Multisource (generic) drug products must satisfy the same standards of quality, efficacy and safety as those applicable to the originator’s product. In addition, reasonable assurance must be provided that they are, as intended, clinically interchangeable with nominally equivalent market products.
With some classes of product, obviously including parenteral formulations of highly water-soluble compounds, interchangeability is adequately assured by the implementation of good manufacturing practices (GMP) and evidence of conformity with relevant pharmacopoeial specifications. For other classes of product, including many biologicals, such as vaccines, animal sera, products derived from human blood and plasma, and products manufactured by biotechnology, the concept of interchangeability raises complex considerations that are not addressed here, and these products will consequently not be considered. However, for most nominally equivalent pharmaceutical products (including most solid oral dosage forms), a demonstration of therapeutic equivalence can and should be carried out, and should be included in the documentation submitted with the application for marketing authorization.

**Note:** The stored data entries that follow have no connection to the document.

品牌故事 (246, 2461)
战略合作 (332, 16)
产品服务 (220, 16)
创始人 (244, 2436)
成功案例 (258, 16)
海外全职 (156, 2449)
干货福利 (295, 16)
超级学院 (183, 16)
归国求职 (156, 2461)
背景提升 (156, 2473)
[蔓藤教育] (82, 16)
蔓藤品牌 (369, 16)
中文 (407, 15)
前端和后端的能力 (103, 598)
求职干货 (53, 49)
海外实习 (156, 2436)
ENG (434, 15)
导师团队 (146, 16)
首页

During the International Conference of Drug Regulatory Authorities (ICDRA) held in Ottawa, Canada, in 1991 and again in The Hague, The Netherlands, in 1994, regulatory officials supported the proposal that WHO should develop global standards and requirements for the regulatory assessment, marketing authorization and quality control of interchangeable multisource (generic) pharmaceutical products. On the basis of these suggestions, WHO convened three consultations during 1993 and 1994 in Geneva which led to the formulation of the present guidelines. Participants at the consultations included representatives of drug regulatory authorities, the universities, and the pharmaceutical industry, including the generic industry.
The objective of these guidelines is not only to provide technical guidance to national drug regulatory authorities and to drug manufacturers on how such assurance can be provided, but also to create an awareness that in some instances failure to assure interchangeability can prejudice the health and safety of patients. This danger has recently been highlighted in a joint statement by the WHO Tuberculosis Programme and the International Union against Tuberculosis and Lung Disease. This states, inter alia, that “studies of fixed-dose combinations containing rifampicin have shown that in some of the preparations the rifampicin was poorly absorbed or not absorbed at all”. Fixed-dosage combinations containing rifampicin must therefore be “demonstrably bioavailable”.
Highly developed national drug regulatory authorities now routinely require evidence of bioavailability for a very large majority of solid oral dosage forms, including those contained in the WHO Model List of Essential Drugs. WHO will assist small regulatory authorities, for whom these guidelines are primarily intended, in determining relevant policies and priorities - in relation to both locally manufactured and imported products - by compiling and maintaining a list of preparations that are known to have given rise to incidents indicative of clinical inequivalence. It will also work to promote a technical basis for assuring the interchangeability of multisource products within both an international and a national context by proposing the establishment of international reference materials as comparators for bioequivalence testing.
These guidelines apply to the marketing of pharmaceutical products intended to be therapeutically equivalent and thus interchangeable (generics) but produced by different manufacturers. They should be interpreted and applied without prejudice to the obligations incurred through existing international agreements on trade-related aspects of intellectual property rights (1).